[Stored entries]
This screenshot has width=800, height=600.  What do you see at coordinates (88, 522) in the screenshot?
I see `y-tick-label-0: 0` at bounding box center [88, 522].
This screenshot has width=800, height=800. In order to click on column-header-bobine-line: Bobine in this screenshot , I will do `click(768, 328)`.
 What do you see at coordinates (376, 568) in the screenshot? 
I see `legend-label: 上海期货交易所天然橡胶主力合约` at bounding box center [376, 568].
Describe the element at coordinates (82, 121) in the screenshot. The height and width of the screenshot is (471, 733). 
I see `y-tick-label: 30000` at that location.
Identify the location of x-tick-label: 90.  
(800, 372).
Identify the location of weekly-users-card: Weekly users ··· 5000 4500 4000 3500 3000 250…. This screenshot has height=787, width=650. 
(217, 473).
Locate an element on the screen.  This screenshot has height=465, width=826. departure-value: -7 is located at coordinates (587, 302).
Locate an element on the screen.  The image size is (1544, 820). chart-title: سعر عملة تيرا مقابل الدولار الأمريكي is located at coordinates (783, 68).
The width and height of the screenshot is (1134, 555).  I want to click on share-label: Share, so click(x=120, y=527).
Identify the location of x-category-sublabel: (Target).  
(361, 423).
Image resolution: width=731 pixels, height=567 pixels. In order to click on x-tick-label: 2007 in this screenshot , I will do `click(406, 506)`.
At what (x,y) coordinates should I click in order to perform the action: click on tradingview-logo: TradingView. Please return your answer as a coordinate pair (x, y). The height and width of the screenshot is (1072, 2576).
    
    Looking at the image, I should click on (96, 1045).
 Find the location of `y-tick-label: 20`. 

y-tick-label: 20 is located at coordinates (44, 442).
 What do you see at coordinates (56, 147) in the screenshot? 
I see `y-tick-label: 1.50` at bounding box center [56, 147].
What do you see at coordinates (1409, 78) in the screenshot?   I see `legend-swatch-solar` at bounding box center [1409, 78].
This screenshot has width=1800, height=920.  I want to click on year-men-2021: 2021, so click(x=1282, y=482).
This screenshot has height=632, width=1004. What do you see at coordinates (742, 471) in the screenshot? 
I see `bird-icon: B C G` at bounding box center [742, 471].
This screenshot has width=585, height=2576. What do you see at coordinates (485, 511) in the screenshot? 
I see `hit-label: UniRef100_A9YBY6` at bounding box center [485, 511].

TASK STATEMENT: Return the lines from the one containing "This screenshot has height=632, width=1004." through the last of the lines, both included, reproducing each character for character.

RESULT:
This screenshot has height=632, width=1004. What do you see at coordinates (742, 471) in the screenshot? 
I see `bird-icon: B C G` at bounding box center [742, 471].
This screenshot has width=585, height=2576. What do you see at coordinates (485, 511) in the screenshot? 
I see `hit-label: UniRef100_A9YBY6` at bounding box center [485, 511].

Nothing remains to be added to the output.